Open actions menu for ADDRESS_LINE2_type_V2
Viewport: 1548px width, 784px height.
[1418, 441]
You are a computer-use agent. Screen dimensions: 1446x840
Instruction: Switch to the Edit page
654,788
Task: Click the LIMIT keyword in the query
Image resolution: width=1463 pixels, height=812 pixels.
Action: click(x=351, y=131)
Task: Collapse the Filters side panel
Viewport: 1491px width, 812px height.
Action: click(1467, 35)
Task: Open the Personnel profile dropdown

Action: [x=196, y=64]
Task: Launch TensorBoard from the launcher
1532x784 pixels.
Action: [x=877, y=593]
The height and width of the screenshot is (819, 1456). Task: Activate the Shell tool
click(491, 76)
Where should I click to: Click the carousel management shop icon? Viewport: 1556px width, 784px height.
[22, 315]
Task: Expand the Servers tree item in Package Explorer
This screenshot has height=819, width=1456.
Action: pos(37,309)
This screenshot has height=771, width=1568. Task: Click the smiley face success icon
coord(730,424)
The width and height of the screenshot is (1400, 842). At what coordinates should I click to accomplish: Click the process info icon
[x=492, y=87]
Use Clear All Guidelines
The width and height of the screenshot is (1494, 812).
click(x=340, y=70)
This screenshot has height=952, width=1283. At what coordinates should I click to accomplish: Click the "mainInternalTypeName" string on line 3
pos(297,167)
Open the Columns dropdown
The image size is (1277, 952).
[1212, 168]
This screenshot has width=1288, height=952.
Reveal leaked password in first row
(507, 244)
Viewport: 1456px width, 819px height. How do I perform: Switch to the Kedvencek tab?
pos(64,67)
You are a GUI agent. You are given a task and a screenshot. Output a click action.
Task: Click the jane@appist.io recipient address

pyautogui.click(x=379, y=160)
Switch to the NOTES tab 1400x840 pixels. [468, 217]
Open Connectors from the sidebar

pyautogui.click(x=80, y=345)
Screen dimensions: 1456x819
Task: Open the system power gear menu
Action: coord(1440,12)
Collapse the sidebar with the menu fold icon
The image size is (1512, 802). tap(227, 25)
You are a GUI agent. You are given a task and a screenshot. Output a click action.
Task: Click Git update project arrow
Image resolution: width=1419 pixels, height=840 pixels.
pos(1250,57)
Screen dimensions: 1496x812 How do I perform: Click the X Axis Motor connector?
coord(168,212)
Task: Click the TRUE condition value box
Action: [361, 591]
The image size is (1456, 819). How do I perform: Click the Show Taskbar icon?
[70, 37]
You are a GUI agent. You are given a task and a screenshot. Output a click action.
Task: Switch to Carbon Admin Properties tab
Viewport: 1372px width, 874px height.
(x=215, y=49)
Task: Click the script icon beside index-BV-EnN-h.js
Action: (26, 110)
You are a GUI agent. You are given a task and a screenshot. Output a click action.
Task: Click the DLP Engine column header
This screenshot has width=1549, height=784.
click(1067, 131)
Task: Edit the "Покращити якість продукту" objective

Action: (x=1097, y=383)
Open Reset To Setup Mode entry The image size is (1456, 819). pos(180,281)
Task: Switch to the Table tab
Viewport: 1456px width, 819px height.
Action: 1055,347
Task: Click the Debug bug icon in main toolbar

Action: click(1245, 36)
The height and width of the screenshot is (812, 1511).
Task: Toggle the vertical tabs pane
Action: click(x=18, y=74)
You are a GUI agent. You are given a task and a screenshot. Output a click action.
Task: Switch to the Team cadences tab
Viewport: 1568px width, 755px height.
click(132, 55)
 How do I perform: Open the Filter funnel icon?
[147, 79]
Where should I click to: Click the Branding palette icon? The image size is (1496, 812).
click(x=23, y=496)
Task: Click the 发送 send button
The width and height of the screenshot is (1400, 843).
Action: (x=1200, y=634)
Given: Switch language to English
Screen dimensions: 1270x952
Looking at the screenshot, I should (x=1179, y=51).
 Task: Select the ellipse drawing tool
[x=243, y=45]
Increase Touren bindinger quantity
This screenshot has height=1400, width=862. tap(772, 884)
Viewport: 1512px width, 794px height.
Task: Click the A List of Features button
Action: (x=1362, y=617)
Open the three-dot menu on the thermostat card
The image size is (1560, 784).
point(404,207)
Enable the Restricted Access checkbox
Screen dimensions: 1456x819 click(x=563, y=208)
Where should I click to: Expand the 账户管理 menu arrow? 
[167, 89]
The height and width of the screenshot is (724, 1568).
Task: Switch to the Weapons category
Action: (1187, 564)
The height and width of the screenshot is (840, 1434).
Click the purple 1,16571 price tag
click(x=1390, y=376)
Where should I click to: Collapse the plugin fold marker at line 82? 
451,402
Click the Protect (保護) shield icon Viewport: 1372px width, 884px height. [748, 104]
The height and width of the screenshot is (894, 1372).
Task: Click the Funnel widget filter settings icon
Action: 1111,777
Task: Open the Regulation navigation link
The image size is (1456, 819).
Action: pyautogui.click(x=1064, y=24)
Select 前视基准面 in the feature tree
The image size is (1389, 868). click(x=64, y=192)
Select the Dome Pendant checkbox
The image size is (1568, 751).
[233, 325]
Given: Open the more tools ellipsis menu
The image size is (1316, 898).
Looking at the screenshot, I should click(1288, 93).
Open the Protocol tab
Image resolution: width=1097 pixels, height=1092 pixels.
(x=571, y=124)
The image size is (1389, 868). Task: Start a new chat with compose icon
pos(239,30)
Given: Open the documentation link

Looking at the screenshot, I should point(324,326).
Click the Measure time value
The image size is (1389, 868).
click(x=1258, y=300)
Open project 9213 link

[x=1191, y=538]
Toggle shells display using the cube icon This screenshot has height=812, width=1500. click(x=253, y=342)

□ □ □ □ □ □ □

### WHAT YOU SHOULD DO:
Would you please write out the entire listing exactly?

### PROBLEM SOLUTION:
Open actions menu for ADDRESS_LINE2_type_V2
Viewport: 1548px width, 784px height.
[1418, 441]
You are a computer-use agent. Screen dimensions: 1446x840
Instruction: Switch to the Edit page
654,788
Task: Click the LIMIT keyword in the query
Image resolution: width=1463 pixels, height=812 pixels.
Action: click(x=351, y=131)
Task: Collapse the Filters side panel
Viewport: 1491px width, 812px height.
Action: click(1467, 35)
Task: Open the Personnel profile dropdown

Action: [x=196, y=64]
Task: Launch TensorBoard from the launcher
1532x784 pixels.
Action: [x=877, y=593]
The height and width of the screenshot is (819, 1456). Task: Activate the Shell tool
click(491, 76)
Where should I click to: Click the carousel management shop icon? Viewport: 1556px width, 784px height.
[22, 315]
Task: Expand the Servers tree item in Package Explorer
This screenshot has height=819, width=1456.
Action: pos(37,309)
This screenshot has height=771, width=1568. Task: Click the smiley face success icon
coord(730,424)
The width and height of the screenshot is (1400, 842). At what coordinates should I click to accomplish: Click the process info icon
[x=492, y=87]
Use Clear All Guidelines
The width and height of the screenshot is (1494, 812).
click(x=340, y=70)
This screenshot has height=952, width=1283. At what coordinates should I click to accomplish: Click the "mainInternalTypeName" string on line 3
pos(297,167)
Open the Columns dropdown
The image size is (1277, 952).
[1212, 168]
This screenshot has width=1288, height=952.
Reveal leaked password in first row
(507, 244)
Viewport: 1456px width, 819px height. How do I perform: Switch to the Kedvencek tab?
pos(64,67)
You are a GUI agent. You are given a task and a screenshot. Output a click action.
Task: Click the jane@appist.io recipient address

pyautogui.click(x=379, y=160)
Switch to the NOTES tab 1400x840 pixels. [468, 217]
Open Connectors from the sidebar

pyautogui.click(x=80, y=345)
Screen dimensions: 1456x819
Task: Open the system power gear menu
Action: coord(1440,12)
Collapse the sidebar with the menu fold icon
The image size is (1512, 802). tap(227, 25)
You are a GUI agent. You are given a task and a screenshot. Output a click action.
Task: Click Git update project arrow
Image resolution: width=1419 pixels, height=840 pixels.
pos(1250,57)
Screen dimensions: 1496x812 How do I perform: Click the X Axis Motor connector?
coord(168,212)
Task: Click the TRUE condition value box
Action: [361, 591]
The image size is (1456, 819). How do I perform: Click the Show Taskbar icon?
[70, 37]
You are a GUI agent. You are given a task and a screenshot. Output a click action.
Task: Switch to Carbon Admin Properties tab
Viewport: 1372px width, 874px height.
(x=215, y=49)
Task: Click the script icon beside index-BV-EnN-h.js
Action: (26, 110)
You are a GUI agent. You are given a task and a screenshot. Output a click action.
Task: Click the DLP Engine column header
This screenshot has width=1549, height=784.
click(1067, 131)
Task: Edit the "Покращити якість продукту" objective

Action: (x=1097, y=383)
Open Reset To Setup Mode entry The image size is (1456, 819). pos(180,281)
Task: Switch to the Table tab
Viewport: 1456px width, 819px height.
Action: 1055,347
Task: Click the Debug bug icon in main toolbar

Action: click(1245, 36)
The height and width of the screenshot is (812, 1511).
Task: Toggle the vertical tabs pane
Action: click(x=18, y=74)
You are a GUI agent. You are given a task and a screenshot. Output a click action.
Task: Switch to the Team cadences tab
Viewport: 1568px width, 755px height.
click(132, 55)
 How do I perform: Open the Filter funnel icon?
[147, 79]
Where should I click to: Click the Branding palette icon? The image size is (1496, 812).
click(x=23, y=496)
Task: Click the 发送 send button
The width and height of the screenshot is (1400, 843).
Action: (x=1200, y=634)
Given: Switch language to English
Screen dimensions: 1270x952
Looking at the screenshot, I should (x=1179, y=51).
 Task: Select the ellipse drawing tool
[x=243, y=45]
Increase Touren bindinger quantity
This screenshot has height=1400, width=862. tap(772, 884)
Viewport: 1512px width, 794px height.
Task: Click the A List of Features button
Action: (x=1362, y=617)
Open the three-dot menu on the thermostat card
The image size is (1560, 784).
point(404,207)
Enable the Restricted Access checkbox
Screen dimensions: 1456x819 click(x=563, y=208)
Where should I click to: Expand the 账户管理 menu arrow? 
[167, 89]
The height and width of the screenshot is (724, 1568).
Task: Switch to the Weapons category
Action: (1187, 564)
The height and width of the screenshot is (840, 1434).
Click the purple 1,16571 price tag
click(x=1390, y=376)
Where should I click to: Collapse the plugin fold marker at line 82? 
451,402
Click the Protect (保護) shield icon Viewport: 1372px width, 884px height. [748, 104]
The height and width of the screenshot is (894, 1372).
Task: Click the Funnel widget filter settings icon
Action: 1111,777
Task: Open the Regulation navigation link
The image size is (1456, 819).
Action: pyautogui.click(x=1064, y=24)
Select 前视基准面 in the feature tree
The image size is (1389, 868). click(x=64, y=192)
Select the Dome Pendant checkbox
The image size is (1568, 751).
[233, 325]
Given: Open the more tools ellipsis menu
The image size is (1316, 898).
Looking at the screenshot, I should click(1288, 93).
Open the Protocol tab
Image resolution: width=1097 pixels, height=1092 pixels.
(x=571, y=124)
The image size is (1389, 868). Task: Start a new chat with compose icon
pos(239,30)
Given: Open the documentation link

Looking at the screenshot, I should point(324,326).
Click the Measure time value
The image size is (1389, 868).
click(x=1258, y=300)
Open project 9213 link

[x=1191, y=538]
Toggle shells display using the cube icon This screenshot has height=812, width=1500. click(x=253, y=342)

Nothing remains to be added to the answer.